RECORDS SUPPLIED:
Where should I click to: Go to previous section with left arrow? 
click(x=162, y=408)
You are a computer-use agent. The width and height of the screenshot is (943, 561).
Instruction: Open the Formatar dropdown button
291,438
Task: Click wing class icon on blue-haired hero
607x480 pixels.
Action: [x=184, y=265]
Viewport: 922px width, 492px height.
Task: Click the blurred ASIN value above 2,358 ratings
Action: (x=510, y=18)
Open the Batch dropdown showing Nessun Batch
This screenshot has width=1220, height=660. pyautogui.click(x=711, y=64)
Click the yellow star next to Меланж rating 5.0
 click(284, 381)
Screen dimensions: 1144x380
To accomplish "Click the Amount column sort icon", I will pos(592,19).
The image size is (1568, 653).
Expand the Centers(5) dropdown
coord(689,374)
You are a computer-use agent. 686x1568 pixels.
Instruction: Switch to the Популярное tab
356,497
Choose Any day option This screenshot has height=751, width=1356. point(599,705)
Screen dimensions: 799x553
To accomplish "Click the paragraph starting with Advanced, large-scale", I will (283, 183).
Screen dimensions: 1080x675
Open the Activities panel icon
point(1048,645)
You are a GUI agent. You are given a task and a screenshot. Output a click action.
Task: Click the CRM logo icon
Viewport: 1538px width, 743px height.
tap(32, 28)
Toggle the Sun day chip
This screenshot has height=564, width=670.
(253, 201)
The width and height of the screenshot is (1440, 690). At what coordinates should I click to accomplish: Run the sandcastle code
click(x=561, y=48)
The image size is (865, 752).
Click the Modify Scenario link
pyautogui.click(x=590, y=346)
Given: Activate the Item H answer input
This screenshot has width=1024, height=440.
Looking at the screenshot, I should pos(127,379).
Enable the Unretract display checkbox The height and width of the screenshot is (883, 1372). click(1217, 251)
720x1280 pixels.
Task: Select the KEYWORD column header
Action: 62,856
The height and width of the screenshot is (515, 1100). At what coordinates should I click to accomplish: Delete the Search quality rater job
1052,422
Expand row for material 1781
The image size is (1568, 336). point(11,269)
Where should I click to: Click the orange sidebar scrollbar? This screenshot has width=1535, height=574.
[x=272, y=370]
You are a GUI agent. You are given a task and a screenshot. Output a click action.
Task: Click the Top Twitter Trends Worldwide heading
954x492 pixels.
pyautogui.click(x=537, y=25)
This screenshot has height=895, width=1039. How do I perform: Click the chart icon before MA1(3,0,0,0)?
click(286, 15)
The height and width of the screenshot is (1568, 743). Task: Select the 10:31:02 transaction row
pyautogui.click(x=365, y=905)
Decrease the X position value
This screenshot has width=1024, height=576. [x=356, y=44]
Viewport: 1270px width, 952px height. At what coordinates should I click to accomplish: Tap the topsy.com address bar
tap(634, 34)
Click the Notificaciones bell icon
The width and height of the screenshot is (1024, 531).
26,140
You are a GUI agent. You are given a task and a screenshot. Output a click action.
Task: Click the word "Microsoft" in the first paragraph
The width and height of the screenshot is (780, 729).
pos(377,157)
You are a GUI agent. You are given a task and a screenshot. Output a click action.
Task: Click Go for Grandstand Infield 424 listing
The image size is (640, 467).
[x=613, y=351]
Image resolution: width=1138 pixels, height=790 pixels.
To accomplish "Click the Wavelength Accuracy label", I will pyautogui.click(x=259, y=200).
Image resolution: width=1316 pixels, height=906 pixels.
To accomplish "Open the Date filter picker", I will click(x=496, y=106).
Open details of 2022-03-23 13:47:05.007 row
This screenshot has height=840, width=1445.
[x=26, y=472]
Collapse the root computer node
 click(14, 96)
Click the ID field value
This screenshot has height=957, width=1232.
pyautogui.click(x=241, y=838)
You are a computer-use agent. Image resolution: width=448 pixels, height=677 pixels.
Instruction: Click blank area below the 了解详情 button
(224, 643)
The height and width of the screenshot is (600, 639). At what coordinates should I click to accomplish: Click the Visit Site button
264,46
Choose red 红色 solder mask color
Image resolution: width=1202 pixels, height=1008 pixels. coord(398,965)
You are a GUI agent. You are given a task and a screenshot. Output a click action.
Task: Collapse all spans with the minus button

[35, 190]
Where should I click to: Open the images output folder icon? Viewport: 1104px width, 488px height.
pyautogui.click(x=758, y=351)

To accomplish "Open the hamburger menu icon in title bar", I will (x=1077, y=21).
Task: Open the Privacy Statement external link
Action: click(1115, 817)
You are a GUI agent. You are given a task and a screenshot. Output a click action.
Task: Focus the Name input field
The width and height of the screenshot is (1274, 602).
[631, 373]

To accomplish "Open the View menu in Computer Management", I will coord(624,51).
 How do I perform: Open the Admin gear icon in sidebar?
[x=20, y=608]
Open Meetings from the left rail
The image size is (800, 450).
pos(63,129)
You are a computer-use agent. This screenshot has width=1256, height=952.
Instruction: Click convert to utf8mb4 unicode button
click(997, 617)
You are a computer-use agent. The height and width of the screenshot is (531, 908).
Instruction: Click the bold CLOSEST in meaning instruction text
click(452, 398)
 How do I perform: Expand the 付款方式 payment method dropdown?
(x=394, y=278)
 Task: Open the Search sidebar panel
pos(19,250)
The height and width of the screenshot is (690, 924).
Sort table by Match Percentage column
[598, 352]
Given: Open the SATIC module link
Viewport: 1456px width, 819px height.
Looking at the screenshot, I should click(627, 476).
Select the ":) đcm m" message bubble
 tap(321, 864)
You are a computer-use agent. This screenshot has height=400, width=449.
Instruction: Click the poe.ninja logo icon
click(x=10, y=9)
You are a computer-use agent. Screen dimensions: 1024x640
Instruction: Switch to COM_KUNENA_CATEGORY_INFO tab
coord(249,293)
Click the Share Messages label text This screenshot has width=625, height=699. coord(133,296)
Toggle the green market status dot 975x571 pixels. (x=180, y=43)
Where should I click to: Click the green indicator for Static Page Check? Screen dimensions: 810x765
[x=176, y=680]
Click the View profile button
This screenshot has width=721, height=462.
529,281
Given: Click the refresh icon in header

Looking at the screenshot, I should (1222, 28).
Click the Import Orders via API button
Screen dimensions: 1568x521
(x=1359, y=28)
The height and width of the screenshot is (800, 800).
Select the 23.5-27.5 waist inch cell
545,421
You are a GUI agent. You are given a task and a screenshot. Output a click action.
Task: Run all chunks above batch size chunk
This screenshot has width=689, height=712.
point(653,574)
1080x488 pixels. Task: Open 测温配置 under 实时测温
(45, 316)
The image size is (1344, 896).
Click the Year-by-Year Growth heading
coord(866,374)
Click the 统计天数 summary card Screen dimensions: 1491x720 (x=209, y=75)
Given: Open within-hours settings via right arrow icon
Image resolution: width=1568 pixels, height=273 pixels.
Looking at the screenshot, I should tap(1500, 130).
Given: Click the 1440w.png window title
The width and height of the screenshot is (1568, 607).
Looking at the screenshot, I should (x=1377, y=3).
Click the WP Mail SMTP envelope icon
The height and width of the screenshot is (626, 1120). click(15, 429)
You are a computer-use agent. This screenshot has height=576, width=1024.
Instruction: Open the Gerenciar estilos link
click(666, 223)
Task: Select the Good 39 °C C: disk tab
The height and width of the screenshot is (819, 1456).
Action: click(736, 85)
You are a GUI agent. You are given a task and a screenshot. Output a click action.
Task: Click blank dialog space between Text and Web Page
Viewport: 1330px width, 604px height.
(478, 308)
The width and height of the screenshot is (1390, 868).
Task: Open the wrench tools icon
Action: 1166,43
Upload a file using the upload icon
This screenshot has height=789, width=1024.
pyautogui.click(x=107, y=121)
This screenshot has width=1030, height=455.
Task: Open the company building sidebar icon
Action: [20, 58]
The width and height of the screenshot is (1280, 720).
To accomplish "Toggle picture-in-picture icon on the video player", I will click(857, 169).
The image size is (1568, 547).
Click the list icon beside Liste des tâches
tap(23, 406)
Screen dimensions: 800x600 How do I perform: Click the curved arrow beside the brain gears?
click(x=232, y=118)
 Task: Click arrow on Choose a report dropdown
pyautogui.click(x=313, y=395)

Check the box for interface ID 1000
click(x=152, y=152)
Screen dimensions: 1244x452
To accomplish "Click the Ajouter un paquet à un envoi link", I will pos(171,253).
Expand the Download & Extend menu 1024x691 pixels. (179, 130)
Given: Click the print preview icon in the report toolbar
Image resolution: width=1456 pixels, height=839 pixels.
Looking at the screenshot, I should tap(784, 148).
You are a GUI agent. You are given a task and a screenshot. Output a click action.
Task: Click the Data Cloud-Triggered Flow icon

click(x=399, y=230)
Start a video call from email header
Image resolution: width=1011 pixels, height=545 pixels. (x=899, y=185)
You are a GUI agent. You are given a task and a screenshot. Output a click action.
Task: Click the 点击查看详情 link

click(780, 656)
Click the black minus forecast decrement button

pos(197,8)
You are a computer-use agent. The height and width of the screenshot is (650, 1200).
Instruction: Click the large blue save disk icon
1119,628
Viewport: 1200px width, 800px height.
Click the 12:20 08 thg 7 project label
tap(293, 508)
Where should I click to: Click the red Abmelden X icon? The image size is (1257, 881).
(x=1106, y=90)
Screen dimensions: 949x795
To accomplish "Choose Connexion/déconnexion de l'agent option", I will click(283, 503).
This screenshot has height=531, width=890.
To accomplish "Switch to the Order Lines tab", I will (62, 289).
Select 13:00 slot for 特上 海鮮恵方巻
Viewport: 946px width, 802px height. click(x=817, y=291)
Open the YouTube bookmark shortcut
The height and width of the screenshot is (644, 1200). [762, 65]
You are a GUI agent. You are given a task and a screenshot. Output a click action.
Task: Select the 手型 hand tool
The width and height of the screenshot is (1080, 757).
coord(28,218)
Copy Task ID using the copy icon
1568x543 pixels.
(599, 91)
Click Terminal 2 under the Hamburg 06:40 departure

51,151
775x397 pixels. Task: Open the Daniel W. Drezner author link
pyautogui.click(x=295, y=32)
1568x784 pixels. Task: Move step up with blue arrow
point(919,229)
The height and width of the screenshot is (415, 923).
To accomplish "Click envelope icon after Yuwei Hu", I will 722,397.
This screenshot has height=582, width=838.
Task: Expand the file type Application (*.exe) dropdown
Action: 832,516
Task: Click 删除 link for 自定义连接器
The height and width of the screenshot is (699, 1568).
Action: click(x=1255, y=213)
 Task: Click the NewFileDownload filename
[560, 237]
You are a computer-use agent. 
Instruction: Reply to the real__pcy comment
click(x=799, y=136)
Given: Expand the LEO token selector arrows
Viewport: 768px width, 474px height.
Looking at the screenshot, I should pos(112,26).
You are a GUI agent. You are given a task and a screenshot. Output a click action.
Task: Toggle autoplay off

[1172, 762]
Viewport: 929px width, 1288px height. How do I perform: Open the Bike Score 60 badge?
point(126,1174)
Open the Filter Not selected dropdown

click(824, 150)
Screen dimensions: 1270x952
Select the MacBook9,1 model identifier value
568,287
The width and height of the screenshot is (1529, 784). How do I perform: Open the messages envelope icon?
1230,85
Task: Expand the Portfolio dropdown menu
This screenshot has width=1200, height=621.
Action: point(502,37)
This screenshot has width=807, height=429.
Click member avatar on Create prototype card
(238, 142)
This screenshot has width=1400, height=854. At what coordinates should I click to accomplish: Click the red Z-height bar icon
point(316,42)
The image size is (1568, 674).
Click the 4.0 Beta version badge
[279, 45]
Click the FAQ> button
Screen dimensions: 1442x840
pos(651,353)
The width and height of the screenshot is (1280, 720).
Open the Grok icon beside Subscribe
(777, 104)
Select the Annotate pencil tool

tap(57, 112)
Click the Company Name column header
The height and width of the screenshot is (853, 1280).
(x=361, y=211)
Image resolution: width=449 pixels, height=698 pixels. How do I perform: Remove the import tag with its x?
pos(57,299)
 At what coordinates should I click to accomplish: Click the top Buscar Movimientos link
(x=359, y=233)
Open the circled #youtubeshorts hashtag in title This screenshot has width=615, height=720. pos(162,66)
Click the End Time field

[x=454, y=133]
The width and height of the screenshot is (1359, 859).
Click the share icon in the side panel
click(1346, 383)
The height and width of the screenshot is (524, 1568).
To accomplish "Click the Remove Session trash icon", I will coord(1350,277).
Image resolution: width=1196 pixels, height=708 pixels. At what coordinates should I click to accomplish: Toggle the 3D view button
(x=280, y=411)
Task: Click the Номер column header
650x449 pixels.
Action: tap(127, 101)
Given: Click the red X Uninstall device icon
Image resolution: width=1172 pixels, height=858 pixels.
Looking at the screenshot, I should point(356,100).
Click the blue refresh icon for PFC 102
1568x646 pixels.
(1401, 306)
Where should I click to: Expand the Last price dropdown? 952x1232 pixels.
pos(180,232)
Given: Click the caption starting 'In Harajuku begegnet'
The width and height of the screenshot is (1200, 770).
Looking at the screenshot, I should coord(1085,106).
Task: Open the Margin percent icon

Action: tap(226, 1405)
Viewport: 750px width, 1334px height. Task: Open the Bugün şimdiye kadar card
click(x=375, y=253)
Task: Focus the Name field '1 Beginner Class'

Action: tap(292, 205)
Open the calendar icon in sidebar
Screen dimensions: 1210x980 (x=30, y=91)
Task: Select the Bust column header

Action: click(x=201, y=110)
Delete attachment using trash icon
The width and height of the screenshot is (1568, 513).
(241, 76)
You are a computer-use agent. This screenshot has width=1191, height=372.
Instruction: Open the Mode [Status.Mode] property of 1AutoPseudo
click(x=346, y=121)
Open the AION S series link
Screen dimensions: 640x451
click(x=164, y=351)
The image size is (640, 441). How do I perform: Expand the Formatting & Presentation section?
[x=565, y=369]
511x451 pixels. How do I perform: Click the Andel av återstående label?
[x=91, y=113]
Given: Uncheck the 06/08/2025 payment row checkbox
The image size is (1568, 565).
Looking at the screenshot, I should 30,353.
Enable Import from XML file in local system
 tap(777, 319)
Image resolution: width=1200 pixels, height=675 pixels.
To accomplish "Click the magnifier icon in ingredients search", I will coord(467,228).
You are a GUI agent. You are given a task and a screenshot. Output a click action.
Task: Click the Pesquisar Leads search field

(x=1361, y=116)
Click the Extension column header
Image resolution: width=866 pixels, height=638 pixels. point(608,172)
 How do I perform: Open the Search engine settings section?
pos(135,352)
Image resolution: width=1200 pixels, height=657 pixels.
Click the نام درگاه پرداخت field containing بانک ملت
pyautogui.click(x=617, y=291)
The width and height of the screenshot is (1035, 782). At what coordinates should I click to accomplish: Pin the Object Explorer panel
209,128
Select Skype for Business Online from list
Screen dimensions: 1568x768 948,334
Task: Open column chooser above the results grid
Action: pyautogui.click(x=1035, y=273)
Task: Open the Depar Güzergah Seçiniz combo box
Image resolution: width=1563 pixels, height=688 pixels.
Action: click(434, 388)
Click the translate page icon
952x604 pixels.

WHAT IS EXPECTED: From the opening line of the data above through the line that contains "Screen dimensions: 1144x380", please print each line as it stands and only those lines.

THE ANSWER:
Where should I click to: Go to previous section with left arrow? 
click(x=162, y=408)
You are a computer-use agent. The width and height of the screenshot is (943, 561).
Instruction: Open the Formatar dropdown button
291,438
Task: Click wing class icon on blue-haired hero
607x480 pixels.
Action: [x=184, y=265]
Viewport: 922px width, 492px height.
Task: Click the blurred ASIN value above 2,358 ratings
Action: (x=510, y=18)
Open the Batch dropdown showing Nessun Batch
This screenshot has width=1220, height=660. pyautogui.click(x=711, y=64)
Click the yellow star next to Меланж rating 5.0
 click(284, 381)
Screen dimensions: 1144x380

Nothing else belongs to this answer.